Extracted data entries
^^^^^^^^

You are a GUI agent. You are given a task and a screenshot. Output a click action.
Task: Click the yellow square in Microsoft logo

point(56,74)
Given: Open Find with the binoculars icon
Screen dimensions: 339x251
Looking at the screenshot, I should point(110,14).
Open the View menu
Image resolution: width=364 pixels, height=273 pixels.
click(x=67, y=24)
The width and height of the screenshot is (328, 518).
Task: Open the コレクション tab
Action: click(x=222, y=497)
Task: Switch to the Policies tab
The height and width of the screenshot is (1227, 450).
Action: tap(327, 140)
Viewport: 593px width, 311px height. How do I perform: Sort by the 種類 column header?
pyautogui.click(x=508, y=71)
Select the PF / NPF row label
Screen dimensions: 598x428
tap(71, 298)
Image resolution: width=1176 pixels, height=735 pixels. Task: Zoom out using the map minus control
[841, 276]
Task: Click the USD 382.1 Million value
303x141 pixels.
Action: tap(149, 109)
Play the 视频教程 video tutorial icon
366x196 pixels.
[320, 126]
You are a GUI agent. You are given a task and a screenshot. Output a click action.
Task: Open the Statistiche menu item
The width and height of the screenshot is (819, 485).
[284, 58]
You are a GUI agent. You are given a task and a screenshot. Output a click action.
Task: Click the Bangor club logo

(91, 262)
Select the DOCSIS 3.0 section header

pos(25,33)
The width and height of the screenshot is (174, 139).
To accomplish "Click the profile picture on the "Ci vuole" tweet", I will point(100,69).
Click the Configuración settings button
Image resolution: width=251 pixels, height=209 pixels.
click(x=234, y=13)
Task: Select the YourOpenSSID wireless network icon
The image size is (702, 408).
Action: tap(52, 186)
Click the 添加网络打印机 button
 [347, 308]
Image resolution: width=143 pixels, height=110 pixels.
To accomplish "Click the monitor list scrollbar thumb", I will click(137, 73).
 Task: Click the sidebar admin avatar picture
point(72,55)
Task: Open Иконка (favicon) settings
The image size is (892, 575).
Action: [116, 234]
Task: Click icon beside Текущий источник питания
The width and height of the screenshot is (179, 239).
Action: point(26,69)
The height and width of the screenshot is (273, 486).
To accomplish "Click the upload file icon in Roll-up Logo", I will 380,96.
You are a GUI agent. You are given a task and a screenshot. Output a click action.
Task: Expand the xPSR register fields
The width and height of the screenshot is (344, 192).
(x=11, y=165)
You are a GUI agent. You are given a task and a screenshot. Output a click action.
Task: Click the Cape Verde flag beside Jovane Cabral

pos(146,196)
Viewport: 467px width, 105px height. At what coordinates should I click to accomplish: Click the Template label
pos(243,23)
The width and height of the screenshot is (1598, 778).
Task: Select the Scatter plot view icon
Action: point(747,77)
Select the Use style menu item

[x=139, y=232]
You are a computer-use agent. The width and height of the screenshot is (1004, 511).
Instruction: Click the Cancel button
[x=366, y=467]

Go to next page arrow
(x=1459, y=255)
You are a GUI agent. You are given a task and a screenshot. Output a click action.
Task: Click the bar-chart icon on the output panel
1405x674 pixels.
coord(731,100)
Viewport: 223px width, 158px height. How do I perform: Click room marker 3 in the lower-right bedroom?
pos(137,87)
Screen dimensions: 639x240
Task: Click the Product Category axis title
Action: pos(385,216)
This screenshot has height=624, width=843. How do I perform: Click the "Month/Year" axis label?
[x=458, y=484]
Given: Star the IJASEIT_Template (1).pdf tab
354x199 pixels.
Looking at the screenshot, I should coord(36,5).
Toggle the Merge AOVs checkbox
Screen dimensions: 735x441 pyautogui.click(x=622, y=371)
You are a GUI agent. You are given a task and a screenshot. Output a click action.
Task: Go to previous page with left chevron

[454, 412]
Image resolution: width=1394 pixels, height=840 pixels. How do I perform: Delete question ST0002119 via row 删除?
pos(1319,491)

^^^^^^^^

> _GOAL_:
Swap each "GUI agent" in the records above for "interface agent" and keep everything else the same.

> _SOLUTION TO THIS EXERCISE_:
You are a interface agent. You are given a task and a screenshot. Output a click action.
Task: Click the yellow square in Microsoft logo

point(56,74)
Given: Open Find with the binoculars icon
Screen dimensions: 339x251
Looking at the screenshot, I should point(110,14).
Open the View menu
Image resolution: width=364 pixels, height=273 pixels.
click(x=67, y=24)
The width and height of the screenshot is (328, 518).
Task: Open the コレクション tab
Action: click(x=222, y=497)
Task: Switch to the Policies tab
The height and width of the screenshot is (1227, 450).
Action: tap(327, 140)
Viewport: 593px width, 311px height. How do I perform: Sort by the 種類 column header?
pyautogui.click(x=508, y=71)
Select the PF / NPF row label
Screen dimensions: 598x428
tap(71, 298)
Image resolution: width=1176 pixels, height=735 pixels. Task: Zoom out using the map minus control
[841, 276]
Task: Click the USD 382.1 Million value
303x141 pixels.
Action: tap(149, 109)
Play the 视频教程 video tutorial icon
366x196 pixels.
[320, 126]
You are a interface agent. You are given a task and a screenshot. Output a click action.
Task: Open the Statistiche menu item
The width and height of the screenshot is (819, 485).
[284, 58]
You are a interface agent. You are given a task and a screenshot. Output a click action.
Task: Click the Bangor club logo

(91, 262)
Select the DOCSIS 3.0 section header

pos(25,33)
The width and height of the screenshot is (174, 139).
To accomplish "Click the profile picture on the "Ci vuole" tweet", I will point(100,69).
Click the Configuración settings button
Image resolution: width=251 pixels, height=209 pixels.
click(x=234, y=13)
Task: Select the YourOpenSSID wireless network icon
The image size is (702, 408).
Action: tap(52, 186)
Click the 添加网络打印机 button
 [347, 308]
Image resolution: width=143 pixels, height=110 pixels.
To accomplish "Click the monitor list scrollbar thumb", I will click(137, 73).
 Task: Click the sidebar admin avatar picture
point(72,55)
Task: Open Иконка (favicon) settings
The image size is (892, 575).
Action: [116, 234]
Task: Click icon beside Текущий источник питания
The width and height of the screenshot is (179, 239).
Action: point(26,69)
The height and width of the screenshot is (273, 486).
To accomplish "Click the upload file icon in Roll-up Logo", I will 380,96.
You are a interface agent. You are given a task and a screenshot. Output a click action.
Task: Expand the xPSR register fields
The width and height of the screenshot is (344, 192).
(x=11, y=165)
You are a interface agent. You are given a task and a screenshot. Output a click action.
Task: Click the Cape Verde flag beside Jovane Cabral

pos(146,196)
Viewport: 467px width, 105px height. At what coordinates should I click to accomplish: Click the Template label
pos(243,23)
The width and height of the screenshot is (1598, 778).
Task: Select the Scatter plot view icon
Action: point(747,77)
Select the Use style menu item

[x=139, y=232]
You are a computer-use agent. The width and height of the screenshot is (1004, 511).
Instruction: Click the Cancel button
[x=366, y=467]

Go to next page arrow
(x=1459, y=255)
You are a interface agent. You are given a task and a screenshot. Output a click action.
Task: Click the bar-chart icon on the output panel
1405x674 pixels.
coord(731,100)
Viewport: 223px width, 158px height. How do I perform: Click room marker 3 in the lower-right bedroom?
pos(137,87)
Screen dimensions: 639x240
Task: Click the Product Category axis title
Action: pos(385,216)
This screenshot has height=624, width=843. How do I perform: Click the "Month/Year" axis label?
[x=458, y=484]
Given: Star the IJASEIT_Template (1).pdf tab
354x199 pixels.
Looking at the screenshot, I should coord(36,5).
Toggle the Merge AOVs checkbox
Screen dimensions: 735x441 pyautogui.click(x=622, y=371)
You are a interface agent. You are given a task and a screenshot. Output a click action.
Task: Go to previous page with left chevron

[454, 412]
Image resolution: width=1394 pixels, height=840 pixels. How do I perform: Delete question ST0002119 via row 删除?
pos(1319,491)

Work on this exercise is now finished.